Sen. Holmberg upset over NDSU tuition hike

GRAND FORKS — “Disappointment is such a weak word,” said Sen. Ray Holmberg, R-Grand Forks, describing his feeling and those of other state lawmakers on hearing the North Dakota State University would increase tuition by 8.8 percent.

By: Tu-Uyen Tran, The Dickinson Press

GRAND FORKS — “Disappointment is such a weak word,” said Sen. Ray Holmberg, R-Grand Forks, describing his feeling and those of other state lawmakers on hearing the North Dakota State University would increase tuition by 8.8 percent.

The chairman of the powerful Senate Appropriations Committee said what really rubbed them the wrong way was the fact that they had thought the State Board of Higher Education could be trusted to keep tuition in check.

In the previous session, the Legislature had capped tuition increases to 4.4 percent a year at four-year institutions. The state board had then imposed its own cap of 3.5 percent, demonstrating a sense of restraint that Holmberg said lawmakers approved.

But in this session, when lawmakers removed the cap in recognition of that restraint and with the understanding that tuition wouldn’t go up more than 2.5 percent, the state board betrayed their trust, he said.

And NDSU had the “audacity” to blame the Legislature for not funding it enough when these problems came about because of the “excessive growth” under former President Joseph Chapman, he said.

Holmberg spoke to the Herald editorial board Wednesday.

“I’m sorry to hear Sen. Holmberg is disappointed because he has been a great friend to higher education,” said Jon Backes, until recently the president of the board.

But in defense of the board, he pointed out that there are 11 institutions in the North Dakota University System and only one of them raised tuition more than 2.5 percent.

“I don’t think there was a single member of the board who took lightly NDSU’s request to go beyond the 2.5 percent,” he said. “If the board had the ability to control all the aspects of it would’ve kept it at 2.5 percent. Affordability is very important to the board.”

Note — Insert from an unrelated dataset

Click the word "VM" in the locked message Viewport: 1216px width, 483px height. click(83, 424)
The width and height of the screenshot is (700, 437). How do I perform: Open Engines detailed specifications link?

Backes was one of five board members to vote for the 8.8 percent increase Monday. He said student leaders’ unanimous agreement to this burden was especially convincing to him.

Three board members, worried about lawmakers’ reaction, voted “no.”

NDSU needs

It was never a secret that NDSU needed more money than the Legislature chose to allocate to keep tuition affordable, Backes said. That’s not to say lawmakers have underfunded higher education, he said, but if they had followed the governor’s proposal, NDSU would not have had to break through the 2.5 percent line.

Back in February, NDSU President Dean Bresciani had warned of “dire consequences” if the Legislature reduced affordability funding, essentially tuition subsidies, below levels recommended by the governor. “We would have to start making some very uncomfortable decisions about either what we would cut or what increases we’d have to pass along to students,” he said.

Monday, he blamed a history of unfair funding that brought NDSU to this point.

Holmberg said supporters of the 8.8 percent increase will throw out a lot of statistics and there are enough of them out there to make a case for anything. NDSU funding compared poorly to the University of North Dakota in this budget cycle even though it has a bigger enrollment, he said, because the $11 million data network center for the entire university system is being built at UND.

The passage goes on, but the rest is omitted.